Higher satisfaction with CGM use

The CGM group spent 9% more time in range, 3% less time in hypoglycemia and 6% less time in hyperglycemia compared with the finger-stick group. Participants using CGM also had a higher score on the DTSQ and the GMSS compared with the finger-stick group. No other differences were observed for the other questionnaires.

There were few adverse events in the trial, with two participants in the finger-stick group having severe hypoglycemic episodes and one person in the CGM group having a diabetic ketoacidosis episode.

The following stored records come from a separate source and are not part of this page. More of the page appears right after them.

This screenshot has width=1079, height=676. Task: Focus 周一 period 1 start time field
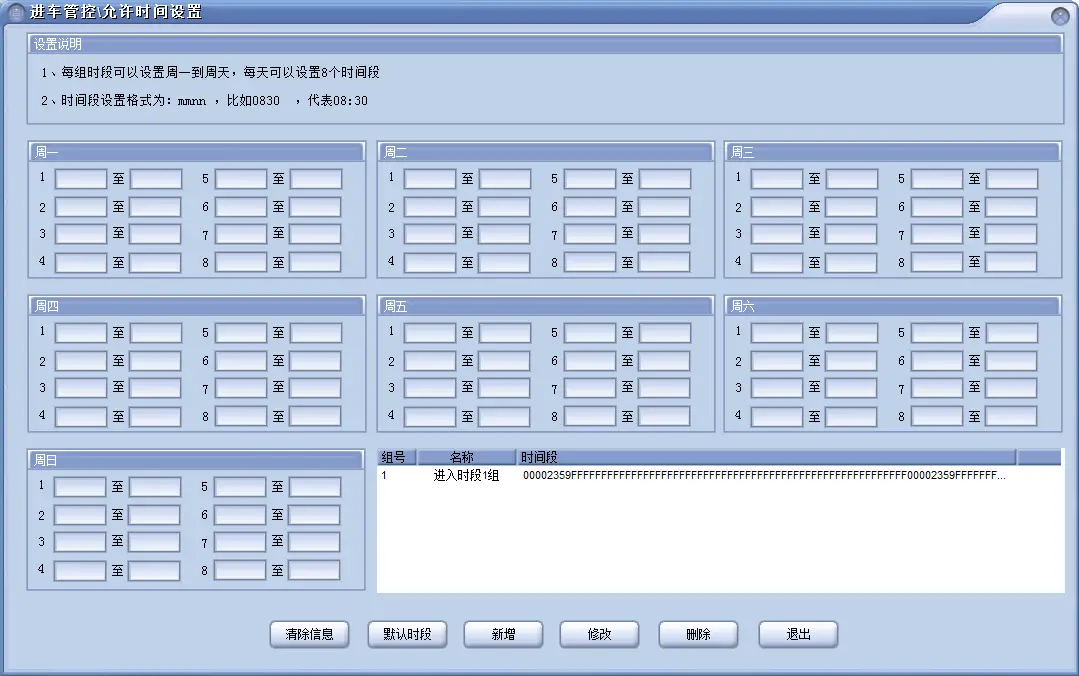pos(81,179)
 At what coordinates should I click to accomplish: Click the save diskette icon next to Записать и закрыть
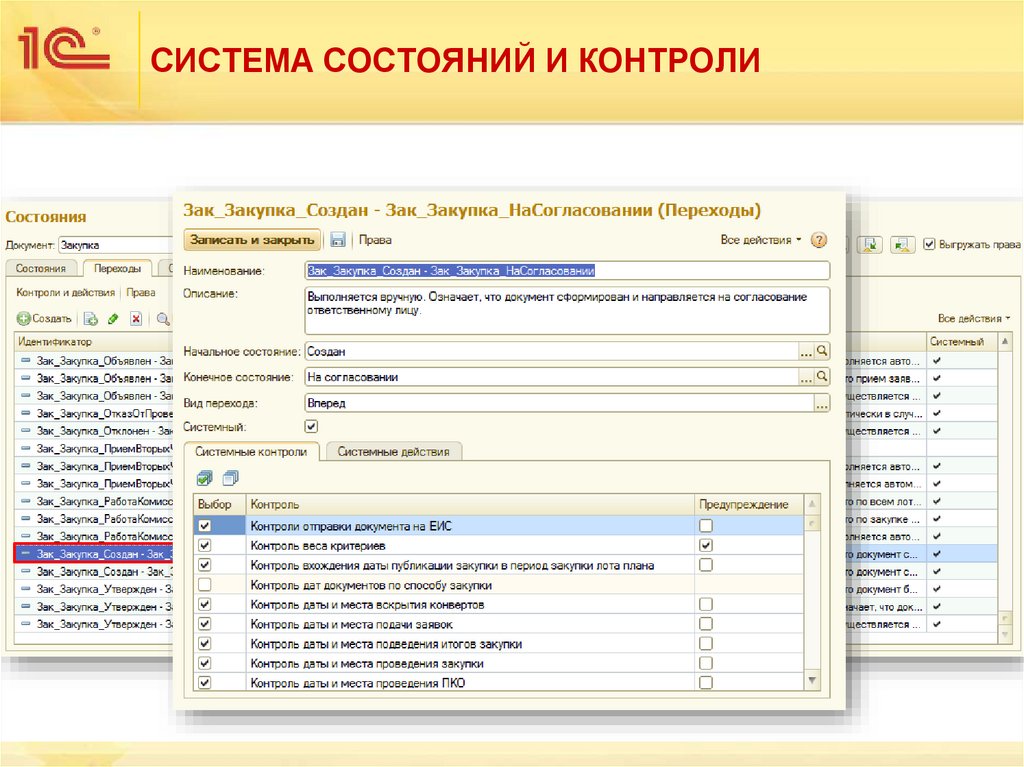coord(338,240)
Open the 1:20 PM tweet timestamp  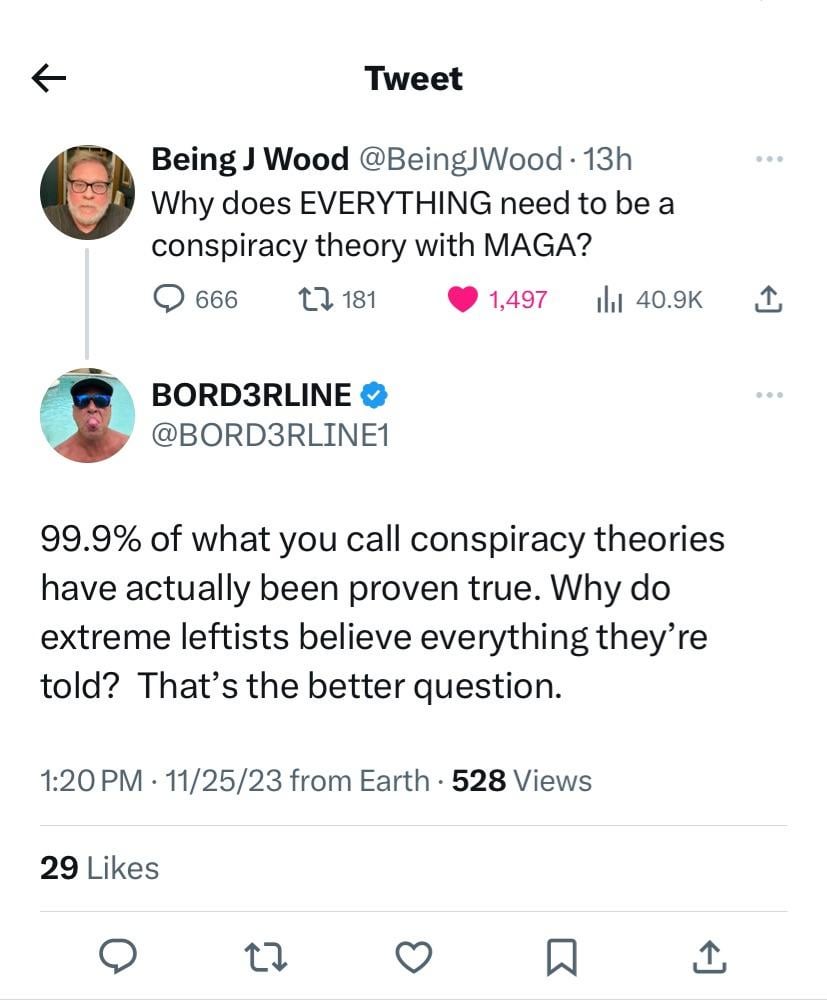click(92, 780)
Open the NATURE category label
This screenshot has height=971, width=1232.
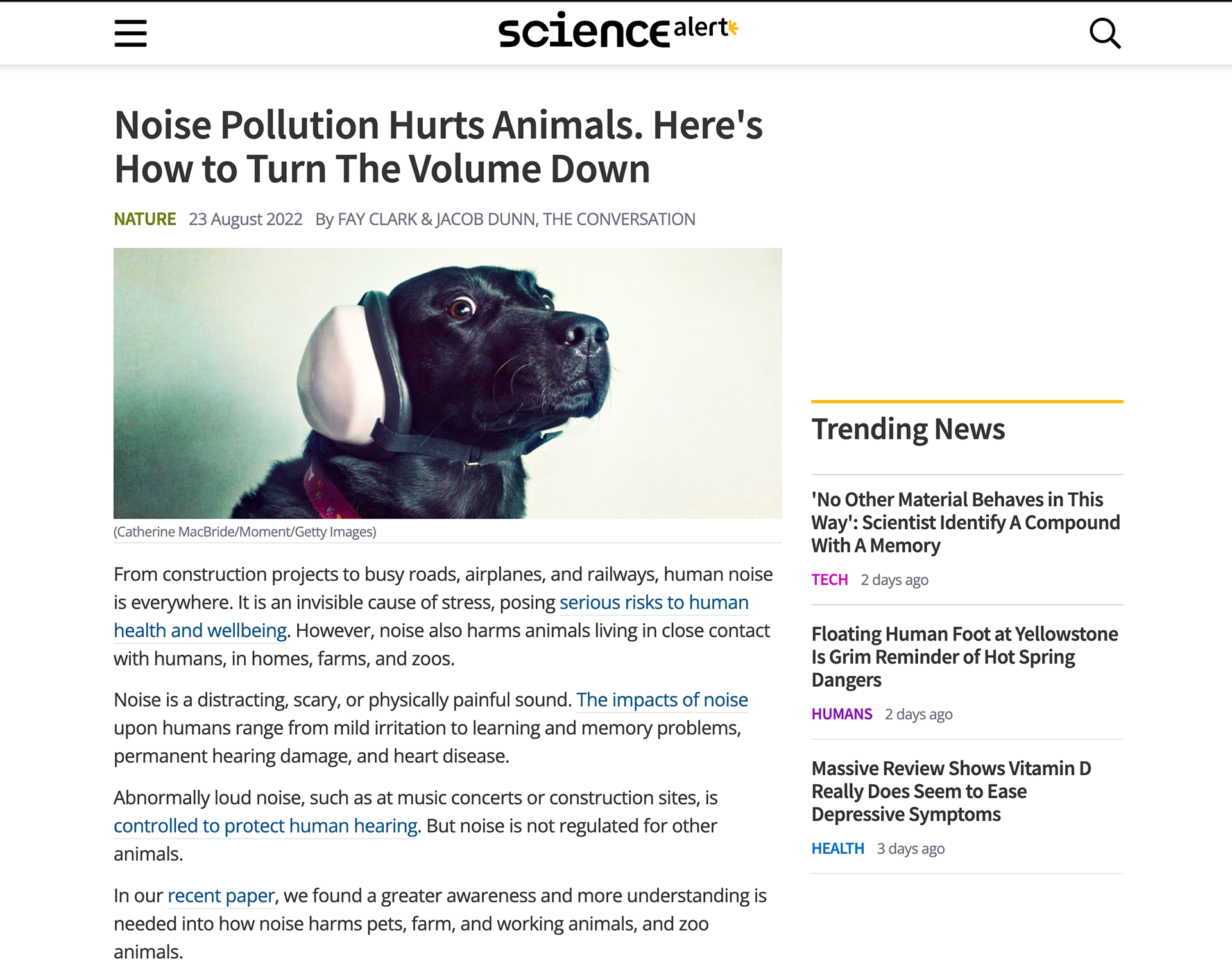[x=145, y=219]
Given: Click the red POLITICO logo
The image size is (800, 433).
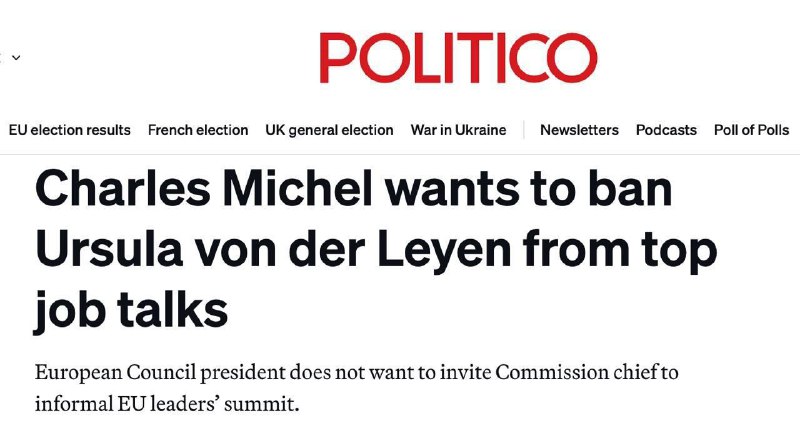Looking at the screenshot, I should (458, 58).
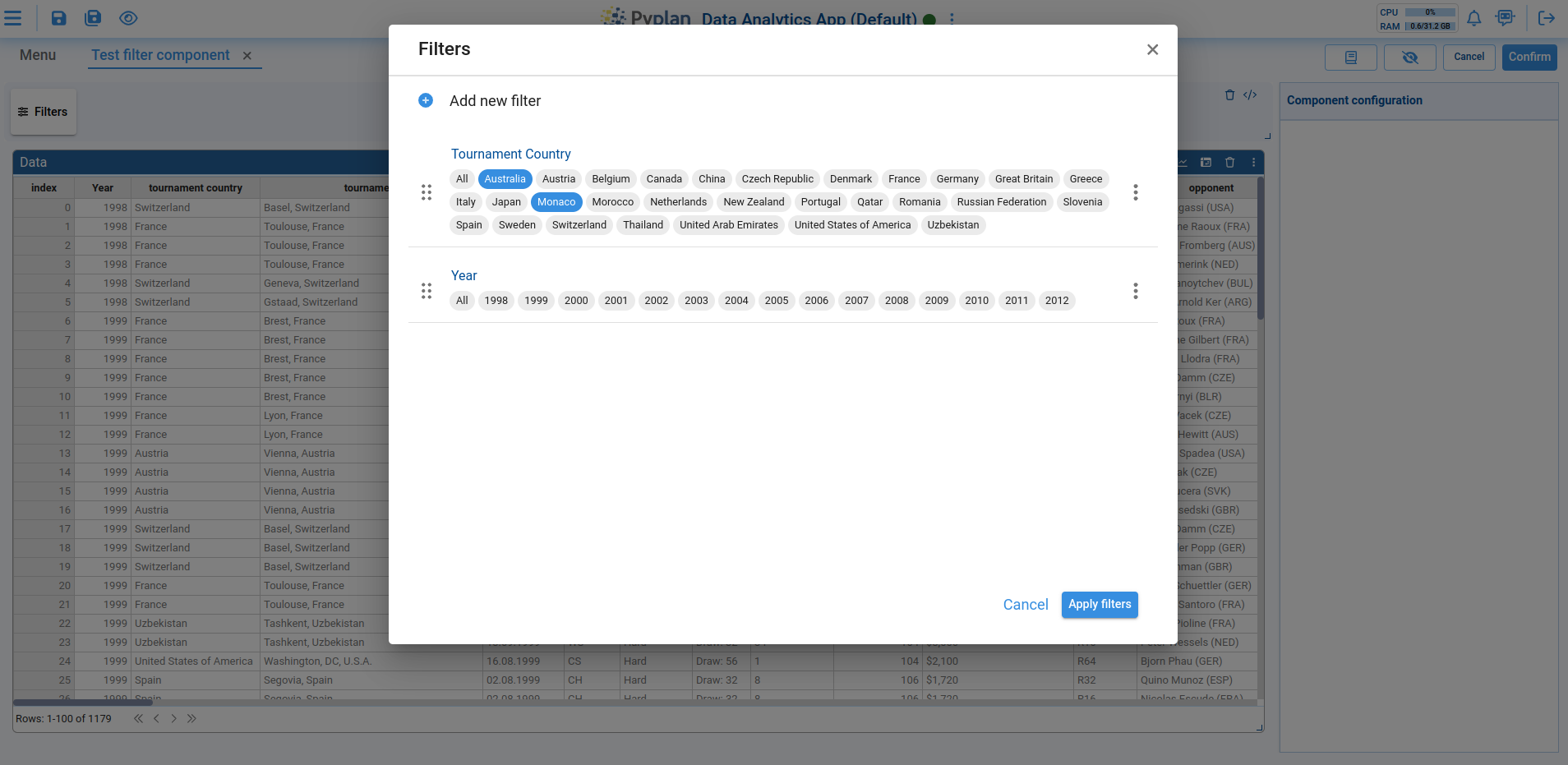
Task: Close the Filters dialog with X
Action: [x=1152, y=49]
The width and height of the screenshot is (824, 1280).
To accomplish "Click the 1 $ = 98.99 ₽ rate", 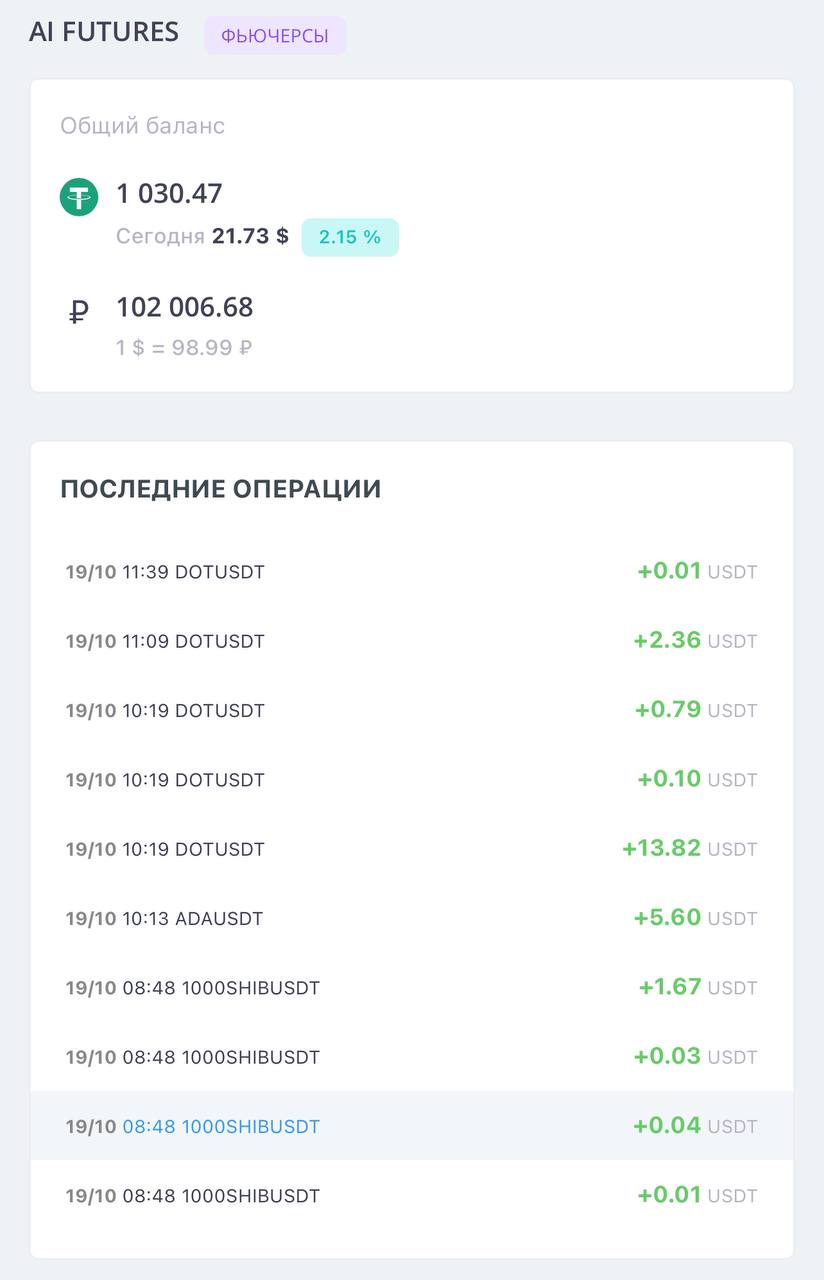I will pos(184,348).
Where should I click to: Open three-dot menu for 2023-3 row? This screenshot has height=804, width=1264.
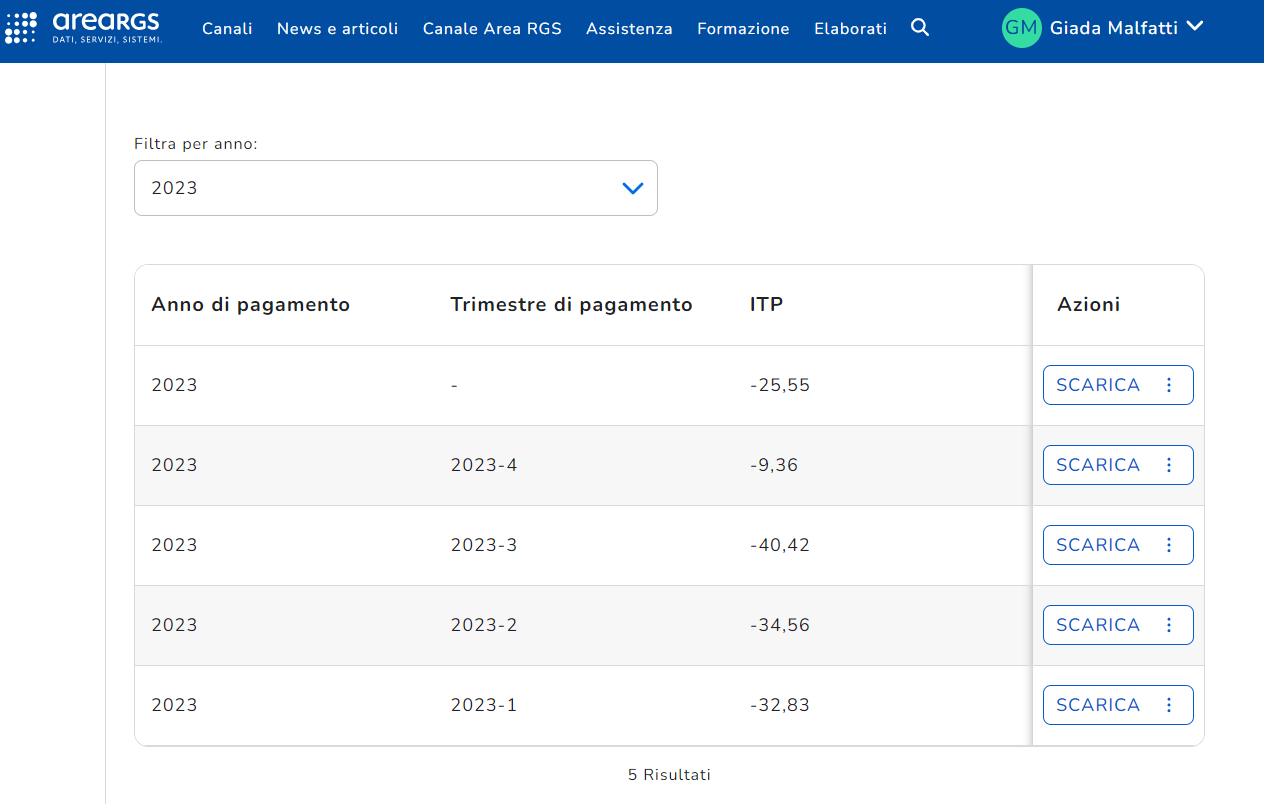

Two participants in the finger-stick group experienced ketosis that did not result in hospitalization.

“Our study results have global implications for glucose monitoring in type 1 diabetes,” Leelarathna said. “Our results show intermittently scanned CGM with alarms helped people with type 1 diabetes to lower their overall blood glucose levels, spend more time in the glucose target range, with less high and low glucose levels. People using the intermittently scanned CGM also reported improved diabetes treatment satisfaction. These improvements are likely to reduce the risk of developing long-term diabetes complications and save money in the longer term. We are undertaking a dedicated health-economic analysis that will further help policymakers and international professional organizations to recommend this form of therapy.”

Leelarathna said future research should focus on reducing glucose alarm burden, the impact of socioeconomic deprivation on glycemic outcomes, reducing variation in access to technology, cost-effectiveness and qualitative studies on the impact of glucose monitoring.